Norfolk Wildlife Trust is the county’s leading conservation charity, protecting wildlife on more than 50 nature reserves and protected sites. Five of its nature reserves have visitor centres:
Norfolk Wildlife Trust
Perched on the north Norfolk coast, Cley Marshes has a well-deserved reputation as one of the UK’s best birdwatching sites. The pools and scrapes, easily accessed via a boardwalk and hides, attract water birds in their thousands throughout the year. The award-winning visitor centre has a shop and café that enjoys one of the best views in Norfolk. The new Simon Aspinall Wildlife Education Centre funded by the Heritage Lottery Fund has a packed programme of exciting events, walks, exhibitions and taster activities.
A spectacular variety of plants and animals is on offer at Hickling, the largest Norfolk Broad. There are gentle walks under wide skies for the casual visitor or chances for wildlife lovers to see rare species including swallowtail butterflies, bitterns, cranes and marsh harriers. The Water Trail takes you by boat through the quiet backwaters to the Tree Tower, with its breathtaking views of the Broad.
Ranworth is a great place to experience the wildlife of the Broads. A boardwalk trail leads through woodland and reedbed to the floating visitor centre, with all new interactive activities. Watch the antics of the wildfowl on the water, spot the sunken wherries around the Broad’s edge, and if you’re lucky maybe even an otter! Guided wildlife boat trips are available from early spring throughout the summer. There is a ferry service from the Staithe to the Broads Wildlife Centre.
With their haunting calls and almost prehistoric looks, it’s no surprise that stone curlews are Weeting Heath’s most popular attraction – though the rabbits that help to keep the turf short for these rare birds are also highly entertaining.

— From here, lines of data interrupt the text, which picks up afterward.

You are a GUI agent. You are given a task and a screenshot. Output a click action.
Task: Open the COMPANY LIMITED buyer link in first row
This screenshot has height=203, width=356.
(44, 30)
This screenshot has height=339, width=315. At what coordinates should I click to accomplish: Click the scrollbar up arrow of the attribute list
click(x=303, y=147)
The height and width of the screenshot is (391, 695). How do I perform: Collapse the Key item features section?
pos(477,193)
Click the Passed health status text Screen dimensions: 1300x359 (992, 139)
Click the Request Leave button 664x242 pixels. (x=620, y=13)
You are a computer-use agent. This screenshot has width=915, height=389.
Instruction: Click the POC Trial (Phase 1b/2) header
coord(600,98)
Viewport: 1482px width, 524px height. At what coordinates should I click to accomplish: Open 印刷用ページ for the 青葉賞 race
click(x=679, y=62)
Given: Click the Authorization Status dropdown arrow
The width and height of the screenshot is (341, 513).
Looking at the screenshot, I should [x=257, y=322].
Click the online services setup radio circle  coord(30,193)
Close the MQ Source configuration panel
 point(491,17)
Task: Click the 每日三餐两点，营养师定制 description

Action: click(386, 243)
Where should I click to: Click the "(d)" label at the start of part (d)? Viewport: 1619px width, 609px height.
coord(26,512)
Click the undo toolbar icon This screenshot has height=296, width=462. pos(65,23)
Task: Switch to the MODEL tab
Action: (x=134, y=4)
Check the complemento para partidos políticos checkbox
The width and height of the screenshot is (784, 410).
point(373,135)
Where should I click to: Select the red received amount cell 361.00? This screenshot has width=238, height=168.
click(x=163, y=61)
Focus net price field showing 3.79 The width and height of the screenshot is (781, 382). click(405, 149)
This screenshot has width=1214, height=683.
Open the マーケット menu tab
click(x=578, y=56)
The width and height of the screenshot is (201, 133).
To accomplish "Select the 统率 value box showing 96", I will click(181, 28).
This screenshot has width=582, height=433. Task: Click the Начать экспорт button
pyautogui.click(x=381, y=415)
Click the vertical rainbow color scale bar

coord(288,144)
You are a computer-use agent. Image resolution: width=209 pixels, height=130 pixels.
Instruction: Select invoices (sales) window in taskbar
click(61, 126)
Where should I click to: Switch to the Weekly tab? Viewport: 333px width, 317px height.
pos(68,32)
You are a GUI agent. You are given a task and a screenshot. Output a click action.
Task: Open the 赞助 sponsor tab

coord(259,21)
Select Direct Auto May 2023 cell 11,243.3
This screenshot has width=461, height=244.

Other birds to look out for on this wonderful Breckland heath include woodlark and green woodpecker. Three hides provide fantastic views across the heath and woodland area. Trails also lead off into the nearby forest.
One of the North Norfolk coast’s most attractive landscapes with its mixture of sand dunes and marshes. Its location on the corner of The Wash makes it a prime site for migrating birds. Over 320 different bird species have been seen at this beautiful National Nature Reserve. The dunes and wildlife are very susceptible to erosion and disturbance, so please follow all on-site access instructions. During busy periods in the summer, visitor numbers may be restricted. New cafe now open!